Итог всего этого был тот, что он старался узнавать более и более свой народ. Он его следил на улицах, в кафе, где в каждом были свои посетители: в одном антикварии, в другом стрелки и охотники, в третьем кардинальские слуги, в четвертом художники, в пятом вся римская молодежь и римское щегольство; следил в остериях, чисто-римских остериях, куда не заходит иностранец, где римский nobile садится иногда рядом с миненте, и общество скидает с себя сюртуки и галстухи в жаркие дни; следил его в загородных живописно-невзрачных трактиришках с воздушными окнами без стекол, куда фамилиями и компаниями наезжали римляне обедать, или, по их выражению, far allegria*. Он садился и обедал вместе с ними, вмешивался охотно в разговор, дивясь весьма часто простому здравомыслию и живой оригинальности рассказа простых неграмотных горожан. Но более всего он имел случай узнавать его во время церемоний и празднеств, когда всплывает на верх всё народонаселение Рима и вдруг показывается несметное множество дотоле неподозреваемых красавиц, — красавиц, которых образы мелькают только в барельефах, да в древних антологических стихотворениях.

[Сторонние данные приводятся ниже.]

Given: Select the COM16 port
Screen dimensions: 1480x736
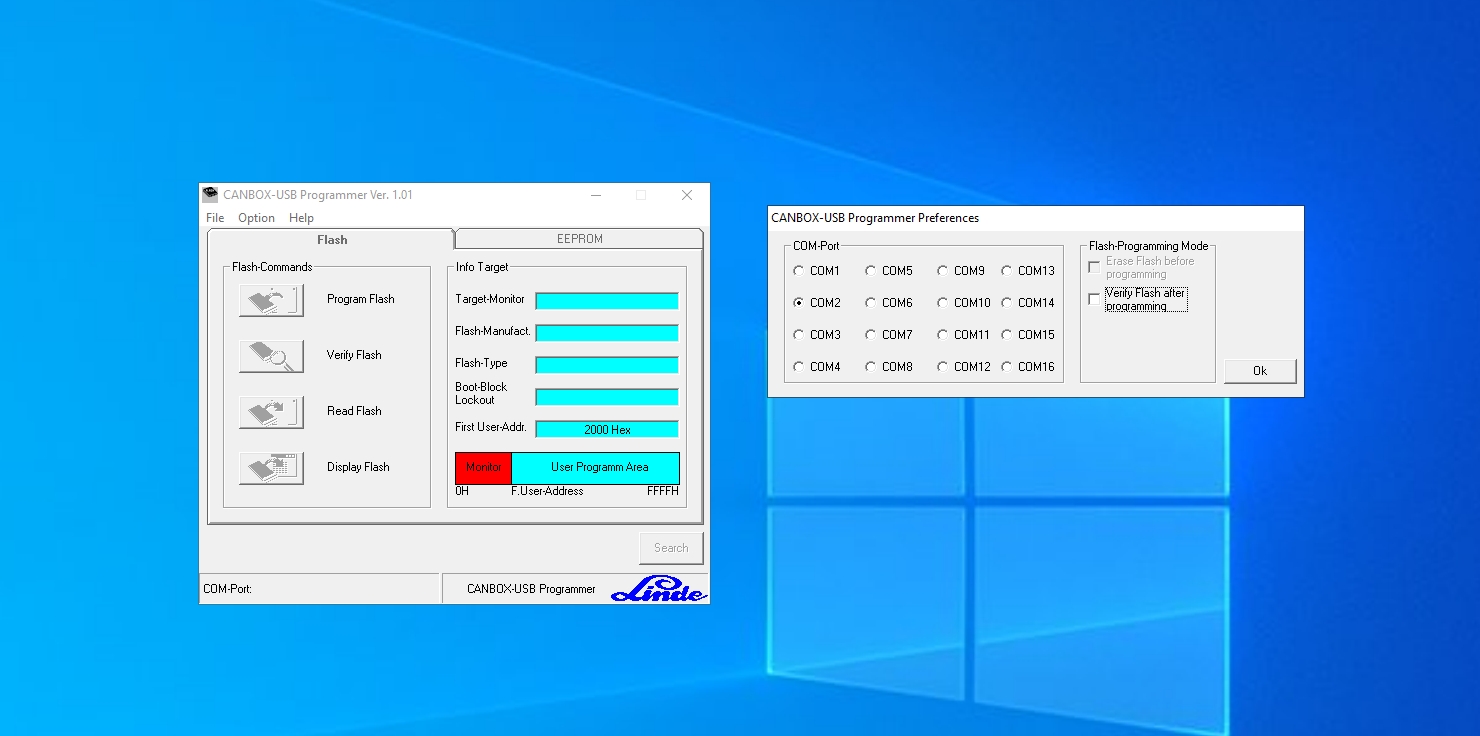Looking at the screenshot, I should point(1007,366).
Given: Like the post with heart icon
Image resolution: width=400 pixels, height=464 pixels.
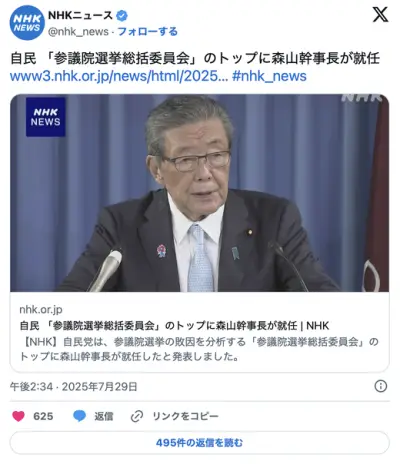Looking at the screenshot, I should (x=18, y=416).
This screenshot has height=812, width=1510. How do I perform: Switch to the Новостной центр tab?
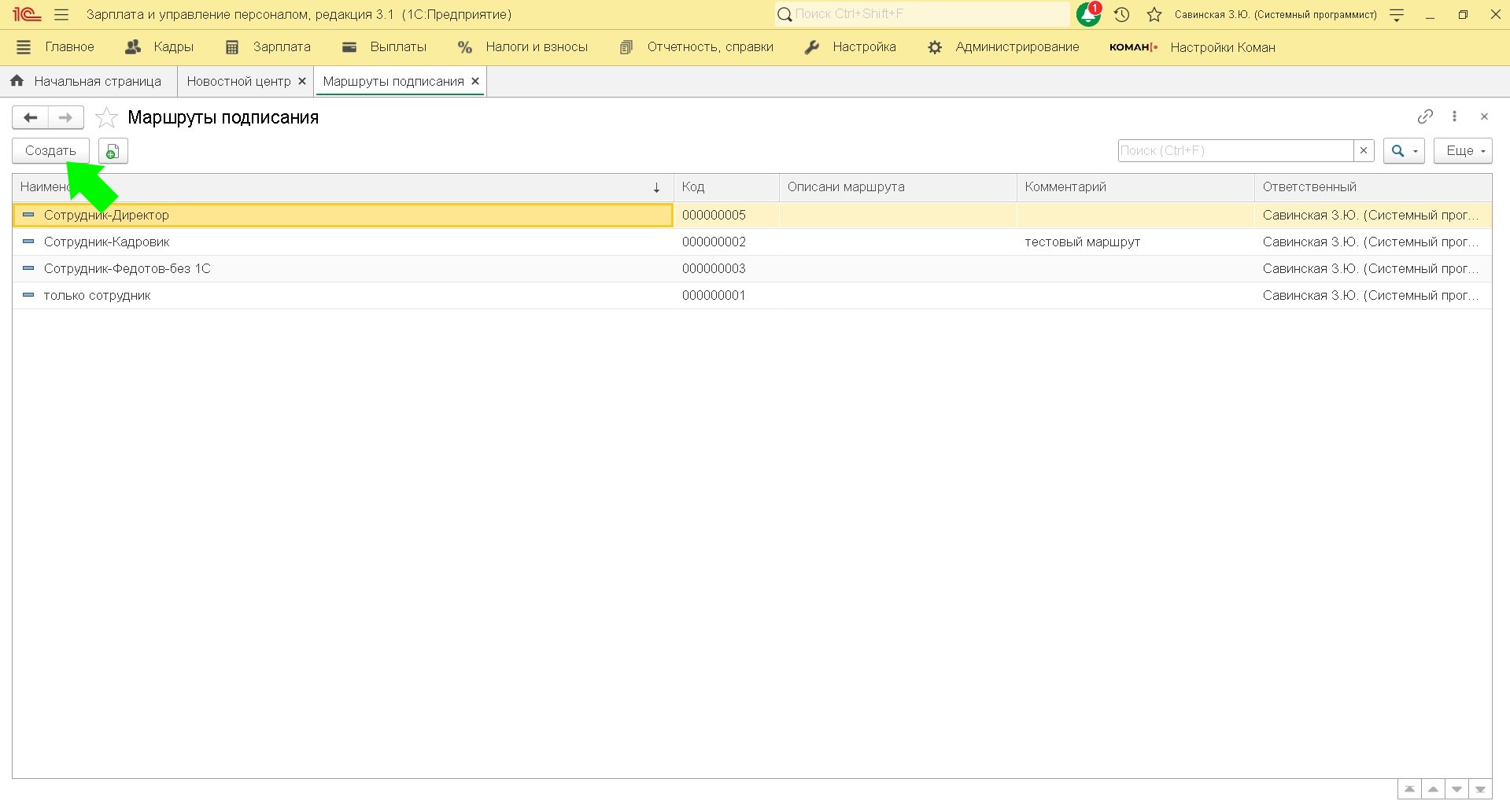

Эти полные взоры, алебастровые плечи, смолистые волосы, в тысяче разных образов поднятые на голову, или опрокинутые назад, картинно пронзенные насквозь золотой стрелой, руки, гордая походка, везде черты и намеки на серьезную классическую красоту, а не легкую прелесть грациозных женщин. Тут женщины казались подобны зданьям в Италии: они или дворцы, или лачужки, или красавицы, или безобразные; середины нет между ними: хорошеньких нет. Он ими наслаждался, как наслаждался в прекрасной поэме стихами, выбившимися из ряду других и насылавшими свежительную дрожь на душу.
Но скоро к таким наслажденьям присоединилось чувство, объявившее сильную борьбу всем прочим, — чувство, которое вызвало из душевного дна сильные человеческие страсти, подымающие демократический бунт против высокого единодержавия души: он увидел Аннунциату. И вот таким образом мы добрались, наконец, до светлого образа, который озарил начало нашей повести.
Это было во время карнавала. — Сегодня я не пойду на Корсо, сказал принчипе своему maestro di casa, выходя из дому: мне надоедает карнавал, мне лучше нравятся летние праздники и церемонии…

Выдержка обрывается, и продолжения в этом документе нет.